The Constitutional Court discussed the reasons advanced and to issue a pronouncement considered the following points:

To judge on merit the compliance with the Constitution of the challenged part of the provision in Art. 112k, para 1 of the MSIWPRBA „without tender or auction in favor of a person referred to in Article 112d, para 1, respectively in Article 112e, para 4, as well as“ that was inserted by § 39 of the AAMSIWPRBA, the nature of exclusive state ownership as a special kind of public state ownership is to be considered. A conclusion was made that legitimate options should be explored to establish limited rights in rem that concern entities from the category under discussion (the building lease, in this particular case) with due recognition of the concrete entity – ports of a definite type.

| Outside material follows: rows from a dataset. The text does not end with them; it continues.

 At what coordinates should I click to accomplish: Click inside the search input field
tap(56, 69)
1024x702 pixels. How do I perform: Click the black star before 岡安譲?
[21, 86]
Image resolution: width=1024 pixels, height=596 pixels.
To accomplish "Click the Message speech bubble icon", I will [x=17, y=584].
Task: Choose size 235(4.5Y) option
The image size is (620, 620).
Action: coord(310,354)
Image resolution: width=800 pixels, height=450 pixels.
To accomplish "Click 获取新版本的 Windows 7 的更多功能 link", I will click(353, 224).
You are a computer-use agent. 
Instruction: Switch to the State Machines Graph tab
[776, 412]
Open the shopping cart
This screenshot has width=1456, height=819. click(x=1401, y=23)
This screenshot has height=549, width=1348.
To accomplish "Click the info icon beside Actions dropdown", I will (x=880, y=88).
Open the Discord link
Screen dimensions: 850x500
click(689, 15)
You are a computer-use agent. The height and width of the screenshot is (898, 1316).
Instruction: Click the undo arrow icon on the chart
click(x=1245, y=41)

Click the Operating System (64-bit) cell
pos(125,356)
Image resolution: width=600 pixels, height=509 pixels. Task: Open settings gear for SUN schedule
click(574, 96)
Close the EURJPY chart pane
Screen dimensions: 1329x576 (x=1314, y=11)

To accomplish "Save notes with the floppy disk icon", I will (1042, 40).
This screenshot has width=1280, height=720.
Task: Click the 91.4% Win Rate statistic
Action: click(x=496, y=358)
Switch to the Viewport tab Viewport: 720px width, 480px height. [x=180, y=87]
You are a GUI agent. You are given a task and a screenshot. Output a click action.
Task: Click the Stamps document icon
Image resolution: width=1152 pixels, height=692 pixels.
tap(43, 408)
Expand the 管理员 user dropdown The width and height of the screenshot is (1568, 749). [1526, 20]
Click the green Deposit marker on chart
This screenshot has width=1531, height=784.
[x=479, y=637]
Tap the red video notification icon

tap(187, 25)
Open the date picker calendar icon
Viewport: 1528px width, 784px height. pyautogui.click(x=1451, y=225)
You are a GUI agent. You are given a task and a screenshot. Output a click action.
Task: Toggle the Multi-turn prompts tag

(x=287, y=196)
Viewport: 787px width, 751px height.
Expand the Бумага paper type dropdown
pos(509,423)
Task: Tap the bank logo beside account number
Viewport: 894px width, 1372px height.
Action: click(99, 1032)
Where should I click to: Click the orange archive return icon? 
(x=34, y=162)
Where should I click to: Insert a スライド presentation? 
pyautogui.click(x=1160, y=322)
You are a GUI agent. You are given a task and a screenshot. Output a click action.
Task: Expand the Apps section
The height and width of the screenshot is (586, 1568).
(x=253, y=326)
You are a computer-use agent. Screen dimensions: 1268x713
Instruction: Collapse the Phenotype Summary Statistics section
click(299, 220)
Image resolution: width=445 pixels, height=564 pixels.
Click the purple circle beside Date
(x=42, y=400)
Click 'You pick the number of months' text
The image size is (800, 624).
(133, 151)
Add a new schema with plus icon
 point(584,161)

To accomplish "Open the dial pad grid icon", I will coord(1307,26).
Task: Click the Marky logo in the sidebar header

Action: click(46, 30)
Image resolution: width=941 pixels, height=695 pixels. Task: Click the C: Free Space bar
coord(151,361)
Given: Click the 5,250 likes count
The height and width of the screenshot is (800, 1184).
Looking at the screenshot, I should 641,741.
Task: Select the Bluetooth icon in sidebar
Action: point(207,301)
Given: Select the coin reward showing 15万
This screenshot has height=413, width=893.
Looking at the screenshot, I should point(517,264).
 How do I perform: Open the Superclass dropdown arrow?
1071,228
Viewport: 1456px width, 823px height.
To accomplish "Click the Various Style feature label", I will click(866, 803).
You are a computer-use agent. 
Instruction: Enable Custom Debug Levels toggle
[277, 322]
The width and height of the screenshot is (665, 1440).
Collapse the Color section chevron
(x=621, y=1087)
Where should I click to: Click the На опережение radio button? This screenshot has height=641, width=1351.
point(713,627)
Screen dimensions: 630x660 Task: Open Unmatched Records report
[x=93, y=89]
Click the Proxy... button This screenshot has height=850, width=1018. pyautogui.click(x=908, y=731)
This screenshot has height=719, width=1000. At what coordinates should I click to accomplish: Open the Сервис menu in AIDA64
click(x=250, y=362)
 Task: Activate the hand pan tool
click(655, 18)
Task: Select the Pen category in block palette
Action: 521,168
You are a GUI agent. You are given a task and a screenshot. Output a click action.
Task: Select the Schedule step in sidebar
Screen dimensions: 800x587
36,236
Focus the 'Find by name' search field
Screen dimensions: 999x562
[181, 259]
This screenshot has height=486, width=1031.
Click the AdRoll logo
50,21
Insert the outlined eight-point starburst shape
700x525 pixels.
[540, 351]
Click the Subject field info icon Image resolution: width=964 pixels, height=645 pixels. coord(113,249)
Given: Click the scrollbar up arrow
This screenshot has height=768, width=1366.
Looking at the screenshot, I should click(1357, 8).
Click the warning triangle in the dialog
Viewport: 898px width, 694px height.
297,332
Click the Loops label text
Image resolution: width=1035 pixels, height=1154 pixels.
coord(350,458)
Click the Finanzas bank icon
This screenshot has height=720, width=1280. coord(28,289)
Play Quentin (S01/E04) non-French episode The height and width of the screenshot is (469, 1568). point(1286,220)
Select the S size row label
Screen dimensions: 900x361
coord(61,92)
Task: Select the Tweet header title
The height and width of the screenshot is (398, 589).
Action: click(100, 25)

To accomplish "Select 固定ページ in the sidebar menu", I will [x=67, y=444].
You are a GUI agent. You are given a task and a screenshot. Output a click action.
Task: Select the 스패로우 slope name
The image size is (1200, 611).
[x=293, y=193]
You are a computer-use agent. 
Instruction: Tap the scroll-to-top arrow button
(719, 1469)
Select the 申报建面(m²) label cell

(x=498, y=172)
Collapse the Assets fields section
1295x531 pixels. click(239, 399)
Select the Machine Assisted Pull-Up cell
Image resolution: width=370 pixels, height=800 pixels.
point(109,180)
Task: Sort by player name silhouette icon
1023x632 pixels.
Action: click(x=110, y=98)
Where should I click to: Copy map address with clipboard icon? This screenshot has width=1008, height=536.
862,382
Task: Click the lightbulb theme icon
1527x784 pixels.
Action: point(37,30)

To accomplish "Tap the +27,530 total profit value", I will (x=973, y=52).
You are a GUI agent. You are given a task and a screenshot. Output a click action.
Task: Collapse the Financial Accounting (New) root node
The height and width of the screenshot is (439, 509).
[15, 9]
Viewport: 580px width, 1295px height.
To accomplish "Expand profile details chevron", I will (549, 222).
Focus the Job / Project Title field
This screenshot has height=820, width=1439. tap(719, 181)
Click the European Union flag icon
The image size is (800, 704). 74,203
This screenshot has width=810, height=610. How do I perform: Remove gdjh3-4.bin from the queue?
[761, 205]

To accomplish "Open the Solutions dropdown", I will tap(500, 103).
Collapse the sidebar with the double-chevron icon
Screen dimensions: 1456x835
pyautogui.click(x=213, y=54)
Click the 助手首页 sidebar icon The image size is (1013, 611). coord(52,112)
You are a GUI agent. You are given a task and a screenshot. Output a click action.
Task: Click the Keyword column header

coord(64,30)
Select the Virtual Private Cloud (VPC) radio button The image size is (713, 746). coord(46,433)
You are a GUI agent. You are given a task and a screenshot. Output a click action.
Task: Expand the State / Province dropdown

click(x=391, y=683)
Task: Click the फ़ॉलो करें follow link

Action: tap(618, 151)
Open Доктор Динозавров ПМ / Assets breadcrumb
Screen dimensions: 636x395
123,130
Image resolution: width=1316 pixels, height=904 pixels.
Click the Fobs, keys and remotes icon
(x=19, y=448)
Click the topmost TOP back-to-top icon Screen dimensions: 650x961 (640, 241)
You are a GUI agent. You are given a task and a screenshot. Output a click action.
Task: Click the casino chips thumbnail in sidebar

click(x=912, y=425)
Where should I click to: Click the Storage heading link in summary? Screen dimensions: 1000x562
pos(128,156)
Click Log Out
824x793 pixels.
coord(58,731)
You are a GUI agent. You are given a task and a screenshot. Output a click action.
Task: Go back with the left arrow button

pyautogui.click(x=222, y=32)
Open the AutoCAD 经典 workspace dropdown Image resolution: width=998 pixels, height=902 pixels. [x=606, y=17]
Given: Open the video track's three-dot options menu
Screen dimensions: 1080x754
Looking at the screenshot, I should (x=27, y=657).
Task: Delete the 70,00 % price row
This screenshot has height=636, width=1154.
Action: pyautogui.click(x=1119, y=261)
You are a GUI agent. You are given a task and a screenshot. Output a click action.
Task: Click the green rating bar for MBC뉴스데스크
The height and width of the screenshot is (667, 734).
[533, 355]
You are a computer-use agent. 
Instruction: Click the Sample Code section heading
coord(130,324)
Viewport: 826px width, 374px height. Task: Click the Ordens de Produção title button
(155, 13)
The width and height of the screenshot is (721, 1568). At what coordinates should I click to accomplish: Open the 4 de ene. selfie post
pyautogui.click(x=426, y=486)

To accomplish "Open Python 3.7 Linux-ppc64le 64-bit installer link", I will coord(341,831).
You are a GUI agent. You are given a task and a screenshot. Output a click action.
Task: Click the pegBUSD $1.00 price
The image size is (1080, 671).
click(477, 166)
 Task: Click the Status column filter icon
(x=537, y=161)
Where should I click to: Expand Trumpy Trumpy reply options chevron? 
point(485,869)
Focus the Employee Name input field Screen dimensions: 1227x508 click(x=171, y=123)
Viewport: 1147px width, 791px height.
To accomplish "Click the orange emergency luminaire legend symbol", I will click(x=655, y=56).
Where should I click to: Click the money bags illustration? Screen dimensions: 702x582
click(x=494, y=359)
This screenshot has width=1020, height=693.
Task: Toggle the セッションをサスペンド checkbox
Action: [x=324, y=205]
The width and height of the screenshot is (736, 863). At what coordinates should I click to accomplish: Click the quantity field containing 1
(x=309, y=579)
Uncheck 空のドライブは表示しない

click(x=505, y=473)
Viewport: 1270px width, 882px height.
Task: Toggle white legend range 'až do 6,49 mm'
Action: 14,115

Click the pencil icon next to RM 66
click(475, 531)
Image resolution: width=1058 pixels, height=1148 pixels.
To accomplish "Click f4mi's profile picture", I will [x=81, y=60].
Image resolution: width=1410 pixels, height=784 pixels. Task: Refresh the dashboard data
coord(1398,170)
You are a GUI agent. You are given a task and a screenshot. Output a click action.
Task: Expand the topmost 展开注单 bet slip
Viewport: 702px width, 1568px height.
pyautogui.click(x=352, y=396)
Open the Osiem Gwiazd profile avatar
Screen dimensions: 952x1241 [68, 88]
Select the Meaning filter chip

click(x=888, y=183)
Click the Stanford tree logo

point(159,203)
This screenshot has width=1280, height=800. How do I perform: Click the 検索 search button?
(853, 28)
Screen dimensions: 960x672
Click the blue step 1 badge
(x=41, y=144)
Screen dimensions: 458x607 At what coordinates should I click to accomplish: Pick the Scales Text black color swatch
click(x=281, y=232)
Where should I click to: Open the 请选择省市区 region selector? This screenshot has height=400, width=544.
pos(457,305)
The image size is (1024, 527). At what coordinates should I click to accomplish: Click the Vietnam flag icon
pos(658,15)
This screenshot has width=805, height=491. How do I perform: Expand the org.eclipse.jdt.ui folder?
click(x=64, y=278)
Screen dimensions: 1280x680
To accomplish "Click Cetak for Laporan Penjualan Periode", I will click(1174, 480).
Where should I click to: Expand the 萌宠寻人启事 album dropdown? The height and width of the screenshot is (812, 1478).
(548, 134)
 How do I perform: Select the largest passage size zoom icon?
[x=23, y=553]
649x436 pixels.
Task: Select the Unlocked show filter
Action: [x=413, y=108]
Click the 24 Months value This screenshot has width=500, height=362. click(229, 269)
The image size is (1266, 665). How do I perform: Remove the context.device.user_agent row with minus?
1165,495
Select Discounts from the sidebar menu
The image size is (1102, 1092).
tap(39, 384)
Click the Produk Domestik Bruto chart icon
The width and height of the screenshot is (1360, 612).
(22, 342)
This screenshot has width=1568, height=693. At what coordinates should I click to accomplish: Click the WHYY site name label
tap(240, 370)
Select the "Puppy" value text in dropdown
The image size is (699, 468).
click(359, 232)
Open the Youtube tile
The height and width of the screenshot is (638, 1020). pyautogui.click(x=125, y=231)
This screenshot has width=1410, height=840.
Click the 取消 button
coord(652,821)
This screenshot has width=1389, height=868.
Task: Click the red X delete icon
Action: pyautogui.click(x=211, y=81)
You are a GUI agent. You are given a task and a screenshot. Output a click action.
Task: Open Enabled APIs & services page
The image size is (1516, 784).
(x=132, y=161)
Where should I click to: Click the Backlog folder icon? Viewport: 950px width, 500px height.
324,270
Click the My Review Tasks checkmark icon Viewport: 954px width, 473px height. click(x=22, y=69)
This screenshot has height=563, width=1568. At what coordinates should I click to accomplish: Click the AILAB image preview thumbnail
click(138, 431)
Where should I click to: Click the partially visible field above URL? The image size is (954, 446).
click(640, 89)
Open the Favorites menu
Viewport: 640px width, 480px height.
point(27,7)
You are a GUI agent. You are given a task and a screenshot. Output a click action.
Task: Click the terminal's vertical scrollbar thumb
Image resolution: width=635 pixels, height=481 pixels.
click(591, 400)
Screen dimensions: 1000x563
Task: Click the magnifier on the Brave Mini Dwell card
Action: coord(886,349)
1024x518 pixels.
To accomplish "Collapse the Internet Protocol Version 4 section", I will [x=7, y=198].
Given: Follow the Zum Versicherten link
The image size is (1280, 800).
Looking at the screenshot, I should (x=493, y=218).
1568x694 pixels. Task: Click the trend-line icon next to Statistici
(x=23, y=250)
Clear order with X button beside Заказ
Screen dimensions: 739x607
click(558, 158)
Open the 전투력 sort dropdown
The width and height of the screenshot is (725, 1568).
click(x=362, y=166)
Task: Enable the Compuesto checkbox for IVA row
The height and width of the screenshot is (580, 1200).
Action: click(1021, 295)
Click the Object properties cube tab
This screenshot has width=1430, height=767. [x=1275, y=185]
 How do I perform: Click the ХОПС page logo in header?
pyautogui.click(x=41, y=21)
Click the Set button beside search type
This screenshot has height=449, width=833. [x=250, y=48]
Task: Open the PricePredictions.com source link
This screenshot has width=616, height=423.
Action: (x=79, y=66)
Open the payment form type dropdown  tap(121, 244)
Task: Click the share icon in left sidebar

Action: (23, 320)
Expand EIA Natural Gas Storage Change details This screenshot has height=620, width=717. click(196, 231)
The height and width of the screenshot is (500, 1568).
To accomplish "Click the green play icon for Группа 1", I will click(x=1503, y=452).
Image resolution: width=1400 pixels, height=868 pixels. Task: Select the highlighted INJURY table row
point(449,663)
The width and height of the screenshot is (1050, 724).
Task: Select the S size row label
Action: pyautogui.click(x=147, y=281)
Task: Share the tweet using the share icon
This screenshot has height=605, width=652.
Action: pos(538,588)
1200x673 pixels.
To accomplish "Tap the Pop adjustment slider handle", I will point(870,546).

In terms of scope the new text of Art. 112k, para 1 of the MSIWPRBA that was inserted by § 39 of the AAMSIWPRBA provides for a building lease to build a new public transport port of regional significance, of fishing, yachting or special purpose ports (as per Arts. 107-109 of the MSIWPRBA) or of a specialized port serving fishing operations: docks for unloading fresh catches of fish and other marine organisms, as well as places offering temporary shelter to fishing vessels (as per Art. 111а, para 1 of the MSIWPRBA), docks for ships for seasonal transportation of passengers, docks for extracting ships, specialized ships within the meaning of Art. 5 of the Commercial Navigation Code (CNC), merchant vessels and vessels employed for research, training, cultural and sports purposes, for pilotage, etc., docks for ships intended for ancillary activities and for wintering sheds (Art. 111b, para 1, item 1 of the MSIWPRBA).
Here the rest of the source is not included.